Reading a Unicode File (C++)?
I’m creating a problem getting my plan to effectively read any Unicode track.What I am just doing will be opening a unicode document in binary mode and reading it with the getline job.For most cases this has worked with luck.
Even so, getline would seem to solely read upwards until the idea finds the ascii newline nature 0x0a.Because it may not be looking for just a unicode endline (0x000a) it is going to sometimes prevent where it’s actually not supposed to be able to.
For example:the Far east character is usually represented inside hex since 0x0a4e, so as an alternative to reading the character it can interpret the very first half regarding it as a newline.
How might I go about fixing this challenge.
Sounds like your computer data is in true UTF-16.Unlike the greater common UTF-8, which often C++ can easily handle along with wchar_t/wifstream/wstring/wcout plus related characteristics, only the recent C++ compilers handle UTF-16, given it was added to the different language common only lately.
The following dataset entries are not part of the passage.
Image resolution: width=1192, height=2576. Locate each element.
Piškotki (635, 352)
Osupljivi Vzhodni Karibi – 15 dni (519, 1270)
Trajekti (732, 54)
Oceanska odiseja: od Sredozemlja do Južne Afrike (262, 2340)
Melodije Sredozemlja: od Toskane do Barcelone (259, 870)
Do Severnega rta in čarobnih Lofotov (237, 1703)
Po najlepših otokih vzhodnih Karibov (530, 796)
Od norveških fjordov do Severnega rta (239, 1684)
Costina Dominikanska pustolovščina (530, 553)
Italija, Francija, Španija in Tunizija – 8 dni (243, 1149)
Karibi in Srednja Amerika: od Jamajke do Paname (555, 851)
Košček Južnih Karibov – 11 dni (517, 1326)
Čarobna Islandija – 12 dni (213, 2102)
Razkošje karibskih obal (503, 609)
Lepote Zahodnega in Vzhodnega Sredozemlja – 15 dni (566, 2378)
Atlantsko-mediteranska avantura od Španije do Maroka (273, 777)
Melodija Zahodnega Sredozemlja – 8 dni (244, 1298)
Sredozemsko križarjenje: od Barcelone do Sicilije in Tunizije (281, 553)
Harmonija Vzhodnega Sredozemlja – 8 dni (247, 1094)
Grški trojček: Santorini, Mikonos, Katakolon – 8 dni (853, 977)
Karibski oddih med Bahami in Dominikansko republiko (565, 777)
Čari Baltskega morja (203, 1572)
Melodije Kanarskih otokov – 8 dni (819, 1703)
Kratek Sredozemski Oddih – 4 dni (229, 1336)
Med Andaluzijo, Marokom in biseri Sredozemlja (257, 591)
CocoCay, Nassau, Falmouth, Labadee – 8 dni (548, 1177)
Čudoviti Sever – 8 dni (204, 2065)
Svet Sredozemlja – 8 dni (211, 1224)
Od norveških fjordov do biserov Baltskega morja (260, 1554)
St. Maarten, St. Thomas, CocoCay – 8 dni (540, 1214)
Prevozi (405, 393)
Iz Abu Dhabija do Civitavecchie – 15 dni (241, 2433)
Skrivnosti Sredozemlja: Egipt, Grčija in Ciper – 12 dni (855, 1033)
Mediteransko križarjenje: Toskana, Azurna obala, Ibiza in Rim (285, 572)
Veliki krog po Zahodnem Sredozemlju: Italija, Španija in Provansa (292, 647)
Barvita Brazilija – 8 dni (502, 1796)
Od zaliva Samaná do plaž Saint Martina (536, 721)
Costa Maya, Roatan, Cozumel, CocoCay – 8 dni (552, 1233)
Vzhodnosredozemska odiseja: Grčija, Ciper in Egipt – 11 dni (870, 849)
If you are compiler is new more than enough, you can easily use
a sexually transmitted disease::basic_ifstream file(“test.txt”); // not necessarily binary mode
a sexually transmitted disease::basic_string series;
getline(file, series, u’\n’);
analyze:
https://ideone.com/IZ2nc
If you don’t have char16_t support yet, then you need to use some sort of third-party catalogue, the most popular is ICU coming from
http://icu-project.org/
Should you prefer to help read the file around binary function and deal with each byte singularly, then, obviously, you can not use getline().Subsequent this strategy, I might read your whole file, inside binary manner, into some sort of byte string and use std::string’s functions to find the two-byte endline substring or just run the loop reading right two-byte range:while( document.read(data, 2) ) // examination if data contains 0x0a as well as do whatever it is advisable to do.
Leave a Reply
You must be logged in to post a comment.